The decedent and his spouse amassed a collection of art over a thirty year period. The wife’s community interest in the remaining artwork passed to her husband under her will, but he disclaimed an undivided 26.9% interest in order to fund the wife’s exemption. As a result, each of the three children received an undivided 8.98% interest in each of those pieces and the decedent retained an undivided 73.055% interest.
The children and the decedent entered into a cotenants’ agreement, providing, among other things, that any of the artwork could be sold only with the unanimous consent of all cotenants. Any sale would be distributed pro rata, according to the respective percentage interests of the cotenants. The undiscounted value of the artwork was $36.2 Million.
On the estate tax return, the decedent’s executor claimed a fractional interest discount of 44.75% for lack of control and marketability. The IRS argued no discount should be allowed, because the agreement not to partition the artwork was a “restriction on the right to sell,” which under Section 2703(a)(2) is to be disregarded in valuing property in a decedent’s estate. The law allows for an exception where the terms of the restriction are “comparable to similar arrangements entered into by persons in an arms’ length transaction.” Because the parties involved were siblings, the executor in this case conceded they were not comparable to persons in an arm’s length transaction
The estate presented three experts who testified that the most likely purchaser of a fractional interest would be a speculator who would seek a partition despite the restriction, and thus argued for very deep discounts on most of the artwork.
The IRS presented two experts, one of whom testified that there was no market in fractional interests in art, while the other testified that the agreement not to partition was not typical of arms’ length transactions, a point the estate had conceded.
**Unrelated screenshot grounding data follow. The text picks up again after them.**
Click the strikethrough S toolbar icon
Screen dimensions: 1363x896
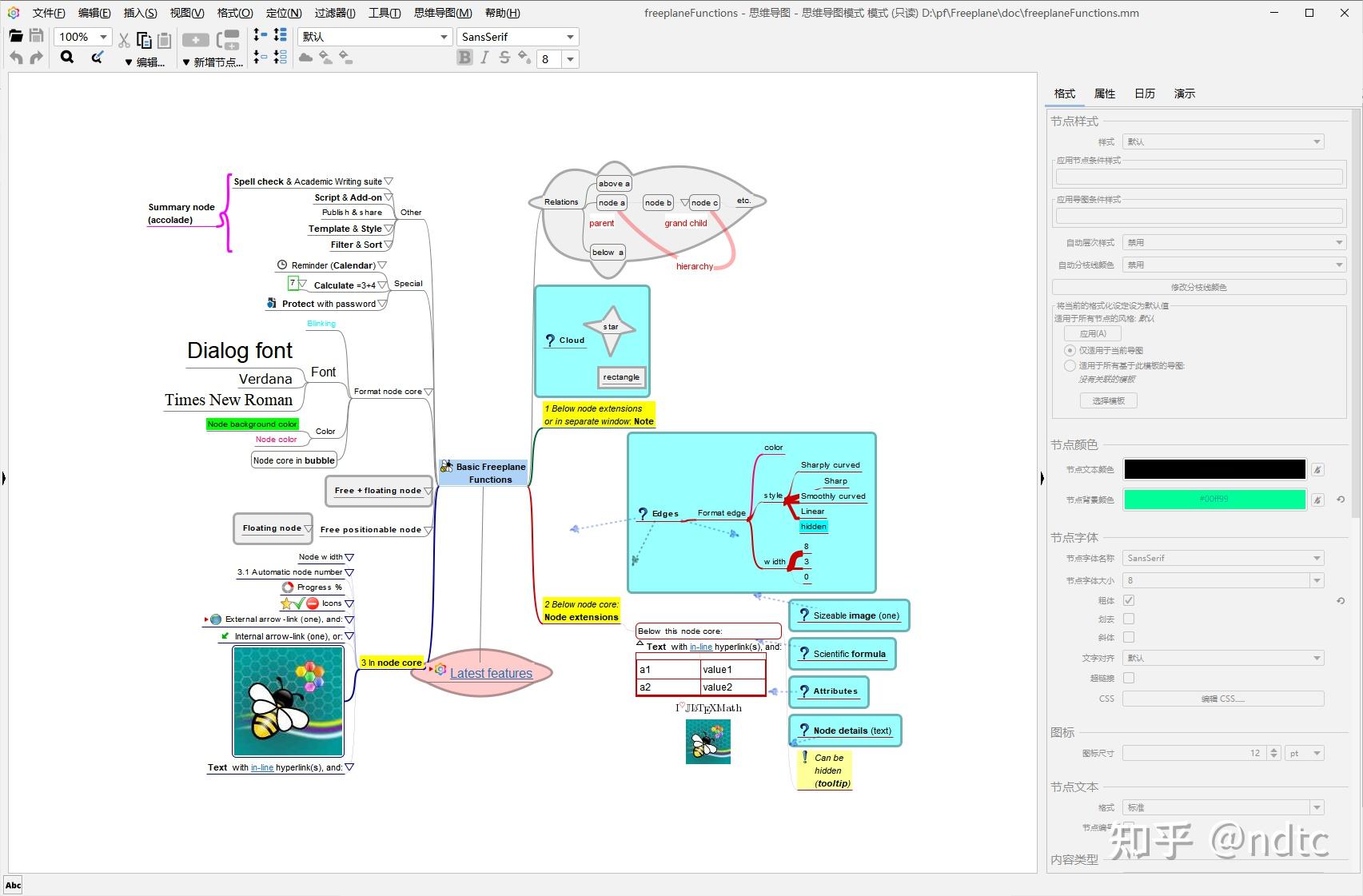[504, 58]
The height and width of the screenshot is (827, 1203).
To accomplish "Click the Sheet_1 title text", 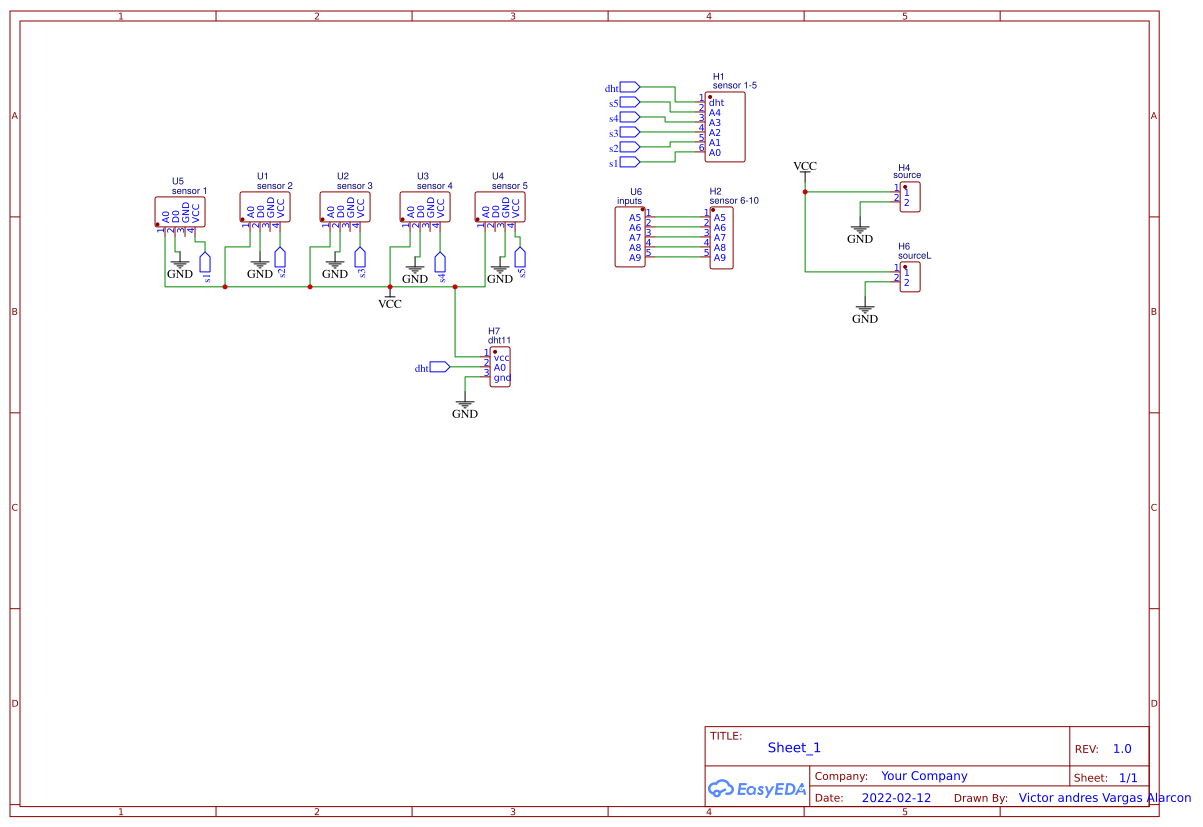I will click(x=793, y=747).
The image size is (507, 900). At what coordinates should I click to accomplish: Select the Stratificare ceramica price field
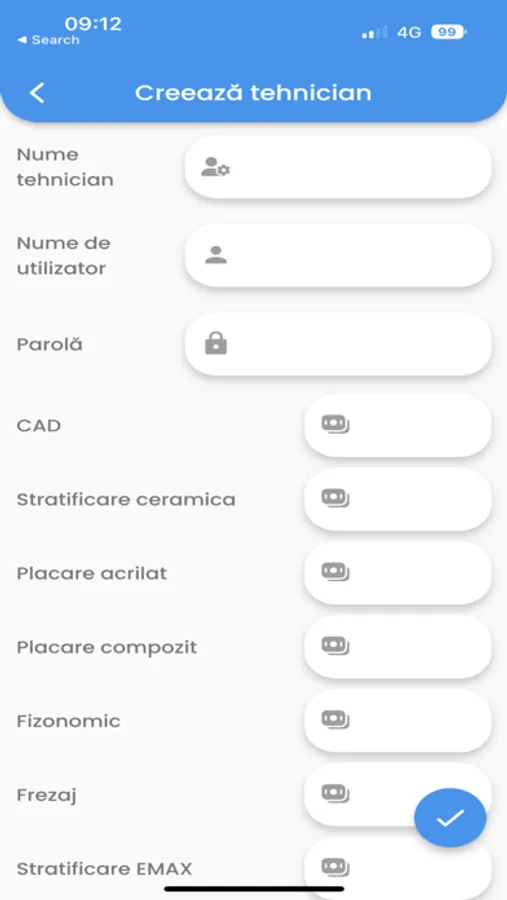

The estate’s valuation testimony was premised on the idea that the decedent’s children would resist partition, seeking to keep the art in the family. The IRS argued that this consideration was irrelevant under Treas. Reg. Sec. 20.2031-1(b), which requires that property in a decedent’s estate be valued at the price at which it would be exchanged between an entirely hypothetical willing buyer and willing seller.
The Court sided with the estate, saying the regulation “should not be read in a vacuum, without reference to actual circumstances.” A potential buyer would take title to the fractional interests in the artwork knowing the decedent’s children also held undivided fractional interests, and knowing the children did not desire a partition.
The Court concluded the parties in such a sales scenario would likely negotiate a price “at or fairly close to the pro rata fair market value of [the decedent’s fractional] interests.” The Court, however, acknowledged the hypothetical buyer might insist on at least a nominal discount, which the Court set at ten percent of the fair market value.